El acetaminofén, también conocido como paracetamol, es uno de los medicamentos de venta libre más populares en todo el mundo. Tiene un efecto analgésico que funciona eficazmente para aliviar dolores de cabeza y la fiebre, y en medio de la actual pandemia de COVID-19 es uno de los fármacos más solicitados en las farmacias.

A nivel doméstico se administra de forma oral, sin embargo, también existen versiones intravenosas empleadas comúnmente para los pacientes hospitalizados. Ciertamente, esta presentación proporciona beneficios más rápidos, pero además facilita el trabajo de médicos y enfermeras al poder administrar analgésicos en pacientes que no pueden tragar una o más píldoras.

Sin embargo, no todo es tan bueno en este tema. Administrar acetaminofén intravenoso provee un alivio rápido y permite controlar mejor las dosis, pero también tiene un efecto secundario grave: provoca una gran caída temporal de la presión arterial.

Thomas Qvistgaard Jepps, profesor asistente en el departamento de ciencias biomédicas de la Universidad de Copenhague, participó recientemente en un estudio dirigido a encontrar una causa para esta significativa caída de la presión arterial. Y sus hallazgos, publicados en la revista Atherosclerosis, Thrombosis and Vascular Biology, indican que la causa reside en la forma en que se metaboliza en el acetaminofén intravenosa.

Efectos secundarios tanto en pacientes comunes como en los críticos

La administración de acetaminofén intravenoso puede causar la caída de la presión arterial tanto en pacientes comunes como en pacientes en estado crítico, y en estos últimos, seis de cada diez experimentan dicho efecto, mientras que un tercio puede llegar al punto de requerir intervención médica.

“Estudios anteriores sugieren que es una caída bastante considerable”, dice Jepps. “Estamos, por ejemplo, hablando de caídas en el rango de 25-30 mm Hg a partir de una presión sistólica de 120, y ahora creemos que conocemos el mecanismo subyacente de este peligroso efecto secundario”.

El acetaminofén intravenoso se metaboliza de manera diferente

Experimentando con ratas, él y su equipo descubrió que la aparición de este efecto secundario se debe a que el acetaminofén intravenoso se metaboliza de manera diferente al administrado de forma oral. En lugar de ser procesado por el hígado, se metaboliza en otras partes del cuerpo dando lugar a compuestos que pueden hacer caer la presión arterial.

“El paracetamol [acetaminofeno] pasa por alto el hígado cuando se administra por vía intravenosa, por lo tanto, se metaboliza de manera diferente a cuando se ingiere por vía oral. Todavía se metaboliza, pero ocurre en otras partes del cuerpo, donde los productos químicos posteriores pueden causar un efecto que normalmente no sucedería, si el medicamento se tomara por vía oral”.
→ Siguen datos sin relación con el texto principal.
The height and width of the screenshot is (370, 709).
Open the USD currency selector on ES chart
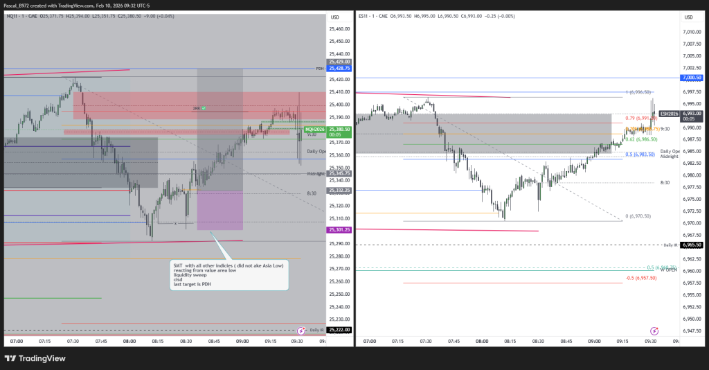(688, 17)

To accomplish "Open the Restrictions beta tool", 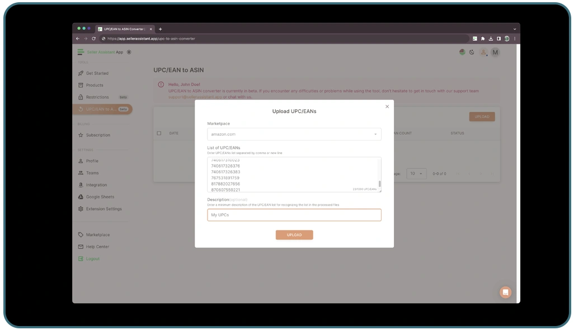I will 96,96.
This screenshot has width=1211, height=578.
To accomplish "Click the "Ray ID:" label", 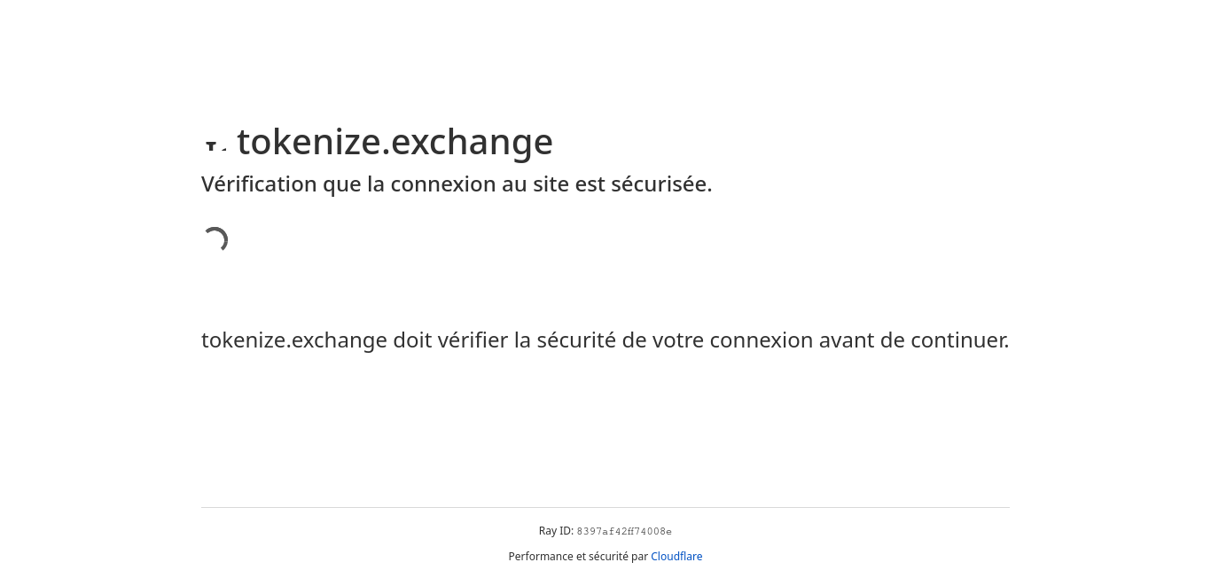I will coord(556,531).
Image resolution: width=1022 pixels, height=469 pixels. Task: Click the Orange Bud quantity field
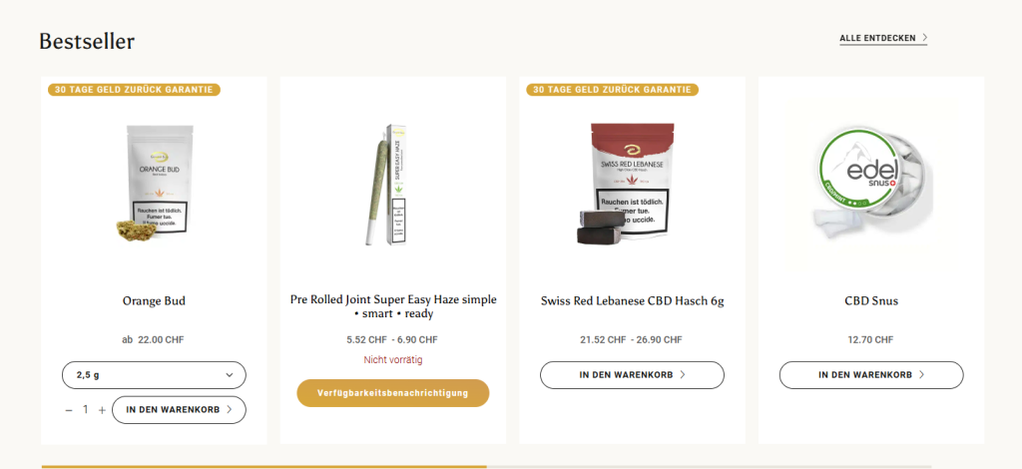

¿Cómo evitar este efecto secundario?

Una vez identificada la razón por la cual ocurre este grave efecto secundario, los investigadores han puesto su interés en idear alguna forma eficaz de evitarlo al colocar el medicamento vía intravenosa.

Una de las alternativas planteadas es usar medicamentos que bloquean los canales de potasio que controlan la contracción de los vasos sanguíneos. De hecho, haciendo esto, los investigadores lograron reducir la caída de la presión arterial en las ratas con las que experimentaron.

El gran problema es que los bloqueadores de los canales de potasio empleados para el estudio no han sido aprobados para el consumo humano, por lo que es necesario empezar a desarrollarlos y probarlos a fin de superar dicho obstáculo. Se trata de una necesidad urgente considerando la crisis sin precedentes que representa la pandemia de COVID-19.